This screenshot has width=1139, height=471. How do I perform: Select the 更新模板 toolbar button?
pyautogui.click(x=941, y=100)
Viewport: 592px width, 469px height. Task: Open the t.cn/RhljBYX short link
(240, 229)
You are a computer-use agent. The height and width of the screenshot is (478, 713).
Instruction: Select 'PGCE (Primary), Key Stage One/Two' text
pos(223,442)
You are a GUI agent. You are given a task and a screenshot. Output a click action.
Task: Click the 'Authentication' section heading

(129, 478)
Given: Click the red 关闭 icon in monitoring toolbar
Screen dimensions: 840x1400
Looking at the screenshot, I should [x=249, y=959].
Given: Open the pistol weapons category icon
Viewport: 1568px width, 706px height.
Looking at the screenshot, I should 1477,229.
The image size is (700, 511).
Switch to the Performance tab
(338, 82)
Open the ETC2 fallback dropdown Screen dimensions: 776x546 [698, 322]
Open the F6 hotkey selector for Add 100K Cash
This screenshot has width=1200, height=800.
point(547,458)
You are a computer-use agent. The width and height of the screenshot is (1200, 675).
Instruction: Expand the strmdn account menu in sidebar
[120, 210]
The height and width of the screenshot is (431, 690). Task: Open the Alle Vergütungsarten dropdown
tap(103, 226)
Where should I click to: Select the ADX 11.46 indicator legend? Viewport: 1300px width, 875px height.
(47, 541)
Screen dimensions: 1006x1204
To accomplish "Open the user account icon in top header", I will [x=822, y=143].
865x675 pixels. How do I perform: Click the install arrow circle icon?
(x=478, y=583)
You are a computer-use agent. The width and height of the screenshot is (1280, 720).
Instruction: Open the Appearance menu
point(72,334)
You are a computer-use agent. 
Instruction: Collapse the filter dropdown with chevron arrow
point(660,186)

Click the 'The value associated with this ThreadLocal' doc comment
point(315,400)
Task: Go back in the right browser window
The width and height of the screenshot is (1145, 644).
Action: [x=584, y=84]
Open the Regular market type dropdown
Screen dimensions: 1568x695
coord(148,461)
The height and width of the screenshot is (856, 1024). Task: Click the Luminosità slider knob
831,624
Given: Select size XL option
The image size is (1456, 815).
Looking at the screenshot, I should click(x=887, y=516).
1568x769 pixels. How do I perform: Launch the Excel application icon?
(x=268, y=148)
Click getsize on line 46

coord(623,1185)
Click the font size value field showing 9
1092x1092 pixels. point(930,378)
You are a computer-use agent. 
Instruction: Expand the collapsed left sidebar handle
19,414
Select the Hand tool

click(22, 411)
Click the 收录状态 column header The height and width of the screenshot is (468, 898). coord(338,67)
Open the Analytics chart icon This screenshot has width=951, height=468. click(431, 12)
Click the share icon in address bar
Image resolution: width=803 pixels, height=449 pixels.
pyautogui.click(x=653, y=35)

--

**ABOUT THIS TASK:** Your answer must consist of every line from the listing that holds the string "header".

**EXERCISE SOLUTION:**
To accomplish "Open the user account icon in top header", I will [x=822, y=143].
Click the 收录状态 column header The height and width of the screenshot is (468, 898). coord(338,67)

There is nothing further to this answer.